What is known already
For transgender men, the fertility preservation strategy of ovarian stimulation may interfere with the desired masculine characteristics and enhance gender dysphoria. Alternatively, ovarian tissue oocytes collected ex vivo could serve as potential gametes, not requiring ovarian stimulation. Oocytes can be collected during gender affirming surgery, matured, and vitrified. Ovarian tissue oocyte in vitro maturation (OTO-IVM) has successfully been used for cancer patients, as live births have been reported. OTO-IVM in transgender men demonstrated sufficient maturation rates and survival following vitrification. Nevertheless, a decreased fertilization potential of these oocytes and severely compromised embryonic development have been observed.

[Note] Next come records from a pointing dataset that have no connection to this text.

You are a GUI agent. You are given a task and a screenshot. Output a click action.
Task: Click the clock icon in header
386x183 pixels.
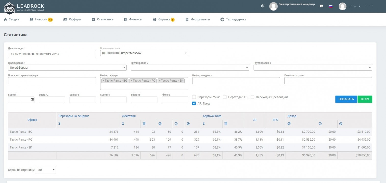pyautogui.click(x=263, y=6)
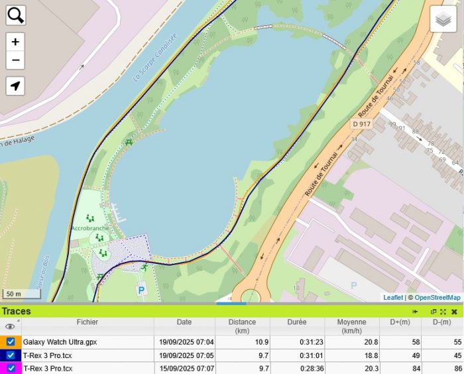Screen dimensions: 464x374
Task: Zoom out of the map
Action: point(15,60)
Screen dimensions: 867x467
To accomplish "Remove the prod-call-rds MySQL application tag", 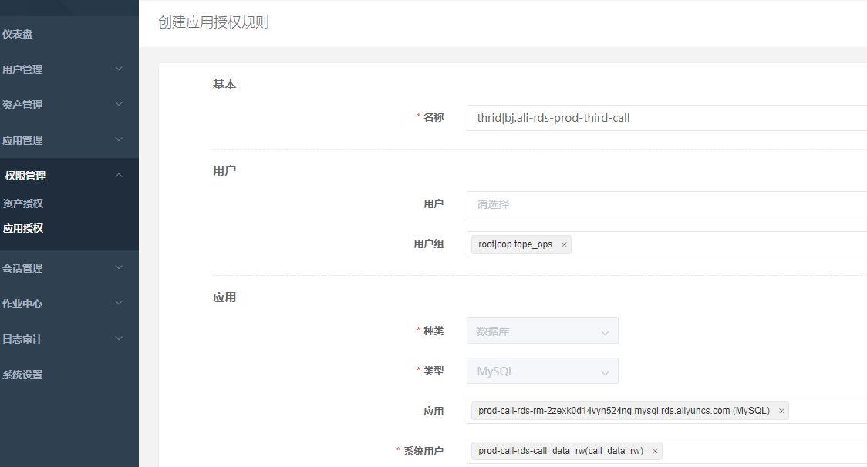I will coord(781,412).
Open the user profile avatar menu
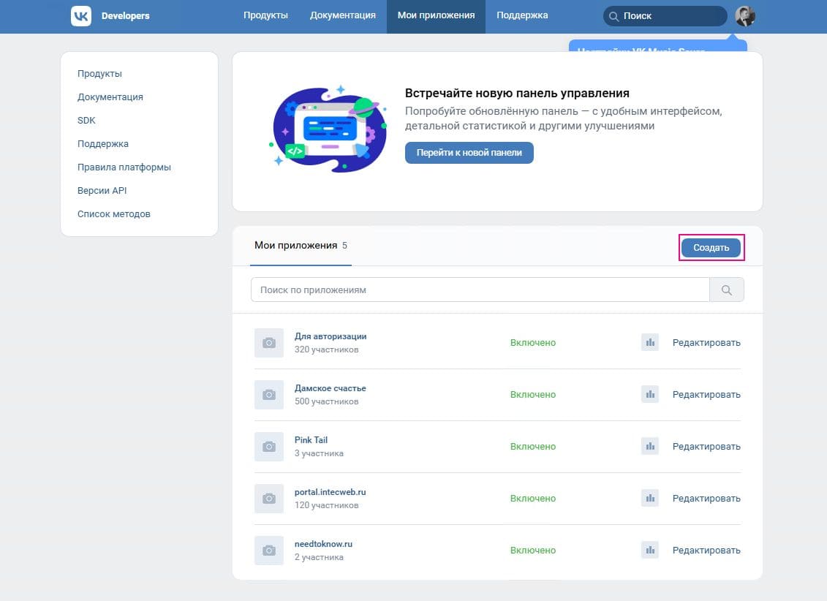 click(x=745, y=16)
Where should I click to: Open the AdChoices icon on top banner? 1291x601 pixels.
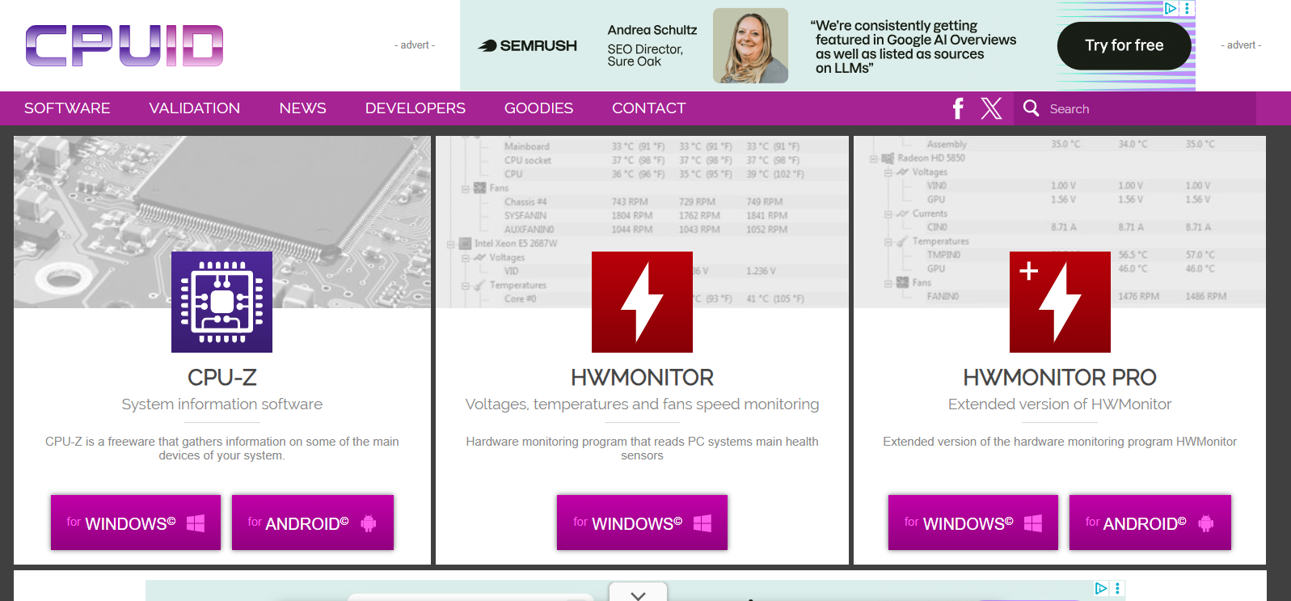(1170, 8)
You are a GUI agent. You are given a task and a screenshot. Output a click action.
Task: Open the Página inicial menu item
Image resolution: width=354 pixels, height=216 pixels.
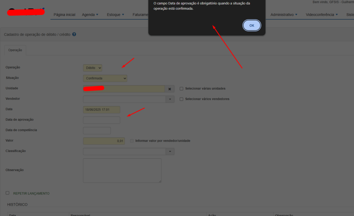64,15
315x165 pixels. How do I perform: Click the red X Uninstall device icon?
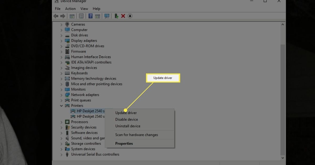pos(123,16)
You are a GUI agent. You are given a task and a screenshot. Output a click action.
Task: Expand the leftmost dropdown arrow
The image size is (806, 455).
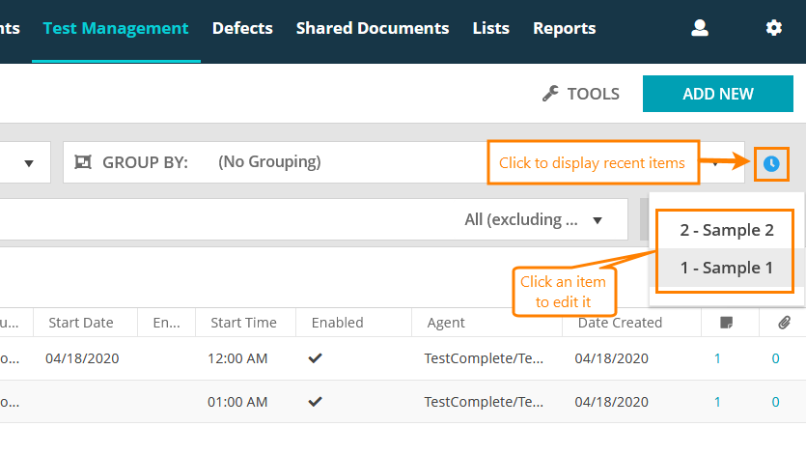point(29,162)
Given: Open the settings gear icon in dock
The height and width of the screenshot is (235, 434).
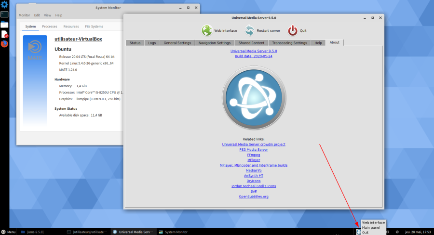Looking at the screenshot, I should [x=4, y=5].
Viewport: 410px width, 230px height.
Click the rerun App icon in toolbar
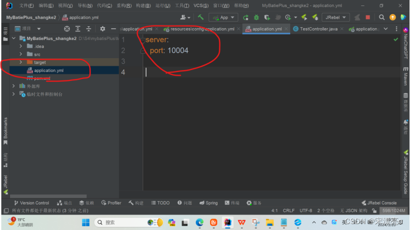(246, 17)
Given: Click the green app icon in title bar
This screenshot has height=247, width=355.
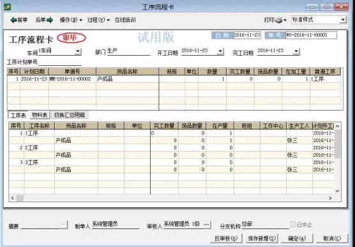Looking at the screenshot, I should click(7, 7).
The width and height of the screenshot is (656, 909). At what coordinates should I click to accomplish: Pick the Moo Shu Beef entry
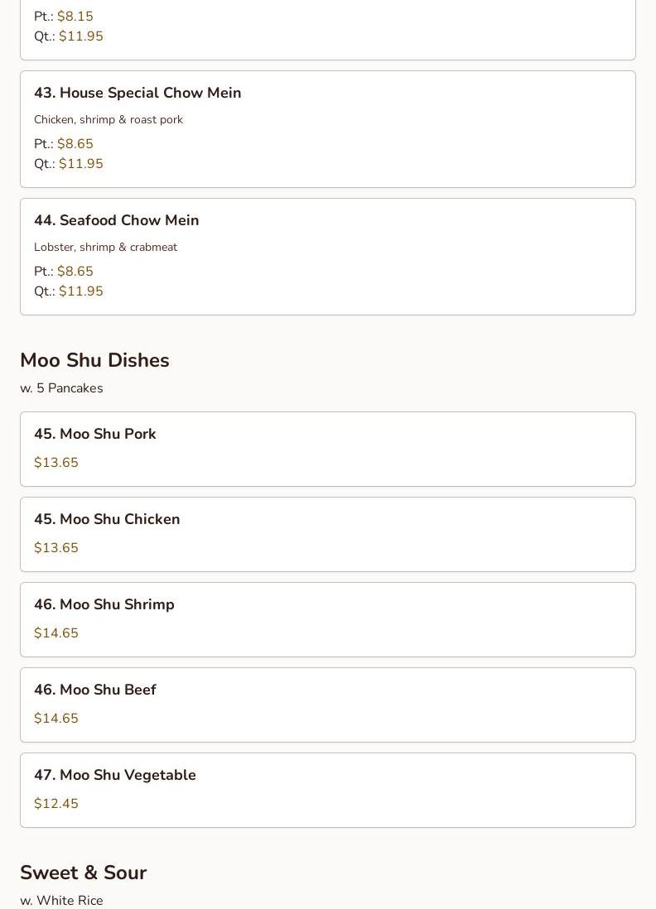click(x=328, y=705)
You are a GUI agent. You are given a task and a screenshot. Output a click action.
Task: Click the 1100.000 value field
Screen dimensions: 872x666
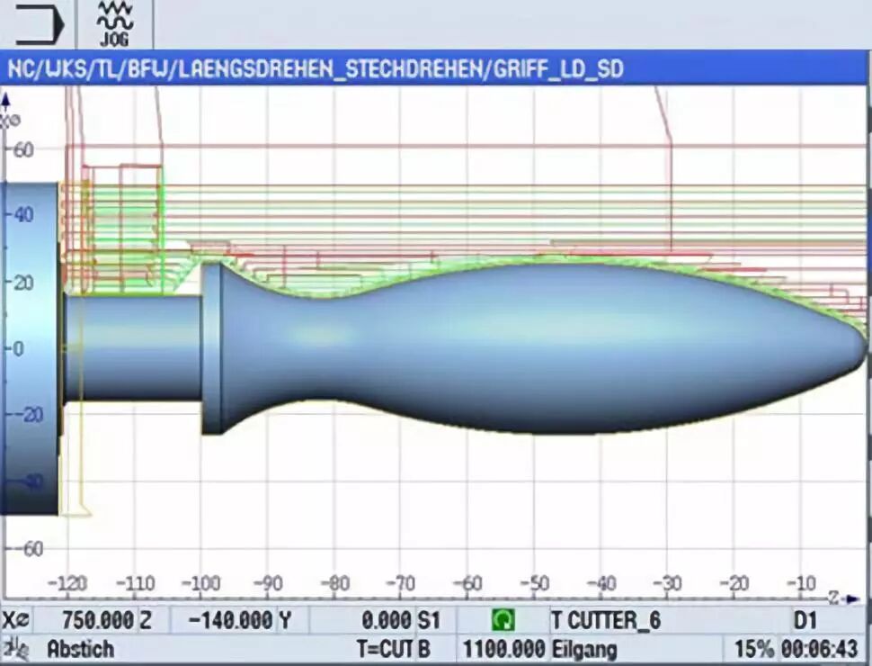tap(503, 648)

Study design, size, duration
Patients between 18-24 years were recruited for this study from November 2020 to September 2021. Ovaries from 14 transgender men were collected in either cold (4oC, OTO-Cold) or warm (37oC, OTO-Warm) collection medium, to verify the best collection method. Following ovarian manipulation, cumulus oocyte complexes (COCs) were harvested from spent medium and underwent maturation for 48hrs. ST was performed to overcome inferior fertilization and embryonic development.
Participants/materials, setting, methods
Injected IVM oocytes underwent calcium imaging or were monitored for embryonic developmental potential. In vitro matured GV (germinal vesicle), MI (metaphase I) and in vivo matured oocytes with clusters of smooth endoplasmic reticulum (SERa) served as controls and cytoplasmic recipients for ST. OTO-IVM or control oocytes were used as spindle donors (ST-OTO or Control-ST respectively). Genetic analysis was performed to detect chromosomal abnormalities in embryos from all groups.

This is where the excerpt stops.